▶ [The task]:
Look for "este" in the records and copy every line that has it.

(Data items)
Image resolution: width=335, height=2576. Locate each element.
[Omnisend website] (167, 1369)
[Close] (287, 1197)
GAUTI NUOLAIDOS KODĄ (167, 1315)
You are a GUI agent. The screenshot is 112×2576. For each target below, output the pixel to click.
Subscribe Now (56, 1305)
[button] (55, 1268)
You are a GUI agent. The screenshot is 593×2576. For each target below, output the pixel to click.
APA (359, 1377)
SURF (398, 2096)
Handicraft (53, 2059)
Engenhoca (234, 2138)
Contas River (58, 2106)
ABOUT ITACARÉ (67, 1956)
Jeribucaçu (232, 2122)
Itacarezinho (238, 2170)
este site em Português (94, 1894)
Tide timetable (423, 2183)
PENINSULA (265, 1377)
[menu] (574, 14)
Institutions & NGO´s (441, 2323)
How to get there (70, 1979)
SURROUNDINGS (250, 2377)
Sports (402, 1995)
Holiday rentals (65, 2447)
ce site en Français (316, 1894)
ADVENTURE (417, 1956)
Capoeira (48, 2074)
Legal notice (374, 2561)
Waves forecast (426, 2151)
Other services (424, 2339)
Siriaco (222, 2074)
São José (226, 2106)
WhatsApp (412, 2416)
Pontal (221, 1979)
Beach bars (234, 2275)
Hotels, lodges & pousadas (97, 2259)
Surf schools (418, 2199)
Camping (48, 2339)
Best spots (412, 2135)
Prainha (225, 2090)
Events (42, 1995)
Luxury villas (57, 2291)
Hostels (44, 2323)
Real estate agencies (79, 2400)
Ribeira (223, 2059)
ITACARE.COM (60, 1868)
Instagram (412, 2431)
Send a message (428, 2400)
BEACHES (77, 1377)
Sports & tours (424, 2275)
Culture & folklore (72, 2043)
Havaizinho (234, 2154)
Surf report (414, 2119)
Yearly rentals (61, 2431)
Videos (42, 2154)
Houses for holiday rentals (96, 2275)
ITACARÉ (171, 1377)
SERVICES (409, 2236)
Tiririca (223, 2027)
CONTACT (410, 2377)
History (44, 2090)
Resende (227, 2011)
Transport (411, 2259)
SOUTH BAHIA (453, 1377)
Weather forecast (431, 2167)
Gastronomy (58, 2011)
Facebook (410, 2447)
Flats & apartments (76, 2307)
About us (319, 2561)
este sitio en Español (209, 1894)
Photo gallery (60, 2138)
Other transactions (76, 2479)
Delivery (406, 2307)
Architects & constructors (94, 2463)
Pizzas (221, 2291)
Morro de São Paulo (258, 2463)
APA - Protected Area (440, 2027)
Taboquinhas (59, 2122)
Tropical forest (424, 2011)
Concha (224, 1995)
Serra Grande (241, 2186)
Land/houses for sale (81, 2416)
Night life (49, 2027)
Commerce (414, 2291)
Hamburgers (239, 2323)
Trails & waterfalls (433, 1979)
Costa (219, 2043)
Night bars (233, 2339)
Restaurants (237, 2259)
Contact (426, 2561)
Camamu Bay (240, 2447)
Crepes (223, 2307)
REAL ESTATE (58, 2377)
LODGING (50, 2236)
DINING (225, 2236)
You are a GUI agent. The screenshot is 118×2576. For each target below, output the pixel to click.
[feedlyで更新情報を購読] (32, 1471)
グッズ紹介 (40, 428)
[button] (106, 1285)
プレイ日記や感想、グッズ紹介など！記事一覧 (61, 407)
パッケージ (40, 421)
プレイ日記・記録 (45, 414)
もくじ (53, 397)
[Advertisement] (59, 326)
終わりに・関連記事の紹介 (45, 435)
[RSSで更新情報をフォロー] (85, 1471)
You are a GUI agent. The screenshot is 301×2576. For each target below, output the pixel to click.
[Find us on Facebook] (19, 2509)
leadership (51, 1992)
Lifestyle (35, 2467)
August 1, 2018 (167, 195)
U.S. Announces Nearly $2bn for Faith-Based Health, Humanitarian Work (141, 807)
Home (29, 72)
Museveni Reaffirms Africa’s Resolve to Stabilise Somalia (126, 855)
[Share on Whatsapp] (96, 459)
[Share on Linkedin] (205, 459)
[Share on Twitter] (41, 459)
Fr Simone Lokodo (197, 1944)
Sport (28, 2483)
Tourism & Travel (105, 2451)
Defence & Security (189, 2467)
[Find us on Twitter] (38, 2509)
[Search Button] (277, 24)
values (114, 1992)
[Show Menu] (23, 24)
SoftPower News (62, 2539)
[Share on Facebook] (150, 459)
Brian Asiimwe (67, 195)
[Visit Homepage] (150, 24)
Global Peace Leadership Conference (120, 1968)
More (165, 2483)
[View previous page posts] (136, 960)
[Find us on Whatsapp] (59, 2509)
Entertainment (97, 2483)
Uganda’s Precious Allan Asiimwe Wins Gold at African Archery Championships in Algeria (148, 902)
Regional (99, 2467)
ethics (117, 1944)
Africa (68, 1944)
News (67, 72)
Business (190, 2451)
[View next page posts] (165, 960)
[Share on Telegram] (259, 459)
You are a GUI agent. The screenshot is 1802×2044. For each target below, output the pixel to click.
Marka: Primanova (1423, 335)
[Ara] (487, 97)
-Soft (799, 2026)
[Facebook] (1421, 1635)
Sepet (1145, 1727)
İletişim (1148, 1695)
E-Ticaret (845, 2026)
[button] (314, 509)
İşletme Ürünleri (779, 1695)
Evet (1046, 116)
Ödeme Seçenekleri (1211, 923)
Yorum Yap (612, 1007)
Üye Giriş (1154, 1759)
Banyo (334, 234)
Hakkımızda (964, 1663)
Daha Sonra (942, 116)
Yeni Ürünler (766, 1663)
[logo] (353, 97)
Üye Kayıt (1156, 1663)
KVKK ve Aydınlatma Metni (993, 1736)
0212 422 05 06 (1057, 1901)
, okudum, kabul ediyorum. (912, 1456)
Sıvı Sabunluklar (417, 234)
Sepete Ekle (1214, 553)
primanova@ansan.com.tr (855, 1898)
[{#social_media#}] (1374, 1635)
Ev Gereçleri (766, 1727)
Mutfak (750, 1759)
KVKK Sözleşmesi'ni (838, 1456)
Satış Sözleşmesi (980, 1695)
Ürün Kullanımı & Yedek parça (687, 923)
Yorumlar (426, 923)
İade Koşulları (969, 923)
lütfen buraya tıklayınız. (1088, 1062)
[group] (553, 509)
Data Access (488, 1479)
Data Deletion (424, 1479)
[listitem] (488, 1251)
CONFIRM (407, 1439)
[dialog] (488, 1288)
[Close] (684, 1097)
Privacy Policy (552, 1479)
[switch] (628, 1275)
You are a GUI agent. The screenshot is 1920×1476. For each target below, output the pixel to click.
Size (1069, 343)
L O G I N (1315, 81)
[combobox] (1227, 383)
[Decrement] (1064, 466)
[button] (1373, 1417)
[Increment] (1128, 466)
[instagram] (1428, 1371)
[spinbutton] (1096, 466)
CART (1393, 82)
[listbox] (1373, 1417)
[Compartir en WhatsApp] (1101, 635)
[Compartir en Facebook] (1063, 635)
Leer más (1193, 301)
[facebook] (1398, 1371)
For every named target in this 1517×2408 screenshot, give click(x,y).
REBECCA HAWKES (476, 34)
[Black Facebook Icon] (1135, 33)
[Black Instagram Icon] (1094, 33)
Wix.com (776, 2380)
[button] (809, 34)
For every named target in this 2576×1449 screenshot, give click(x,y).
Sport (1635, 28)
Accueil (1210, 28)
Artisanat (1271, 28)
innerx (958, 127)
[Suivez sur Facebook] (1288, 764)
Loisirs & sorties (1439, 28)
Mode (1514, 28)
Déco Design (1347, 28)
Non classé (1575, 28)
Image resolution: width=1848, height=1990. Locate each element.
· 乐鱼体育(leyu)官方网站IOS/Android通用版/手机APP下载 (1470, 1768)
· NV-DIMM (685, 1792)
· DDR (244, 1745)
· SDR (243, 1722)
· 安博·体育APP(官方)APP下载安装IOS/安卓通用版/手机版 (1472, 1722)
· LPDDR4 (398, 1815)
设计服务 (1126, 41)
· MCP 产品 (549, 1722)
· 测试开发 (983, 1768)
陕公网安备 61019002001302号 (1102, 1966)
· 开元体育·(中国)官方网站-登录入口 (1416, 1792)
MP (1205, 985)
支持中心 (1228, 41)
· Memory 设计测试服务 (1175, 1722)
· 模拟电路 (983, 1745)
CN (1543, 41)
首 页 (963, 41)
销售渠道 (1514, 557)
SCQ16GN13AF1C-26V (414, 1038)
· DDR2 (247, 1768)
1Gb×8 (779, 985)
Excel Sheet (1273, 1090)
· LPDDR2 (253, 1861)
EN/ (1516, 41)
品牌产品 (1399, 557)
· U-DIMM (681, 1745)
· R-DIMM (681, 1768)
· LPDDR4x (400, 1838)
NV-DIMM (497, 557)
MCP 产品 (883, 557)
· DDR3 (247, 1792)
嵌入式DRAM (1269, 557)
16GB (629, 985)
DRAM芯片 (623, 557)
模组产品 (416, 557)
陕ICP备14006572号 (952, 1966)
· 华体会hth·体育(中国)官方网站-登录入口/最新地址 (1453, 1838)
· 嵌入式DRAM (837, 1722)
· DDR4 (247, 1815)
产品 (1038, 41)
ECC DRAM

▶ [Answer to this exercise]:
este site em Português (94, 1894)
este sitio en Español (209, 1894)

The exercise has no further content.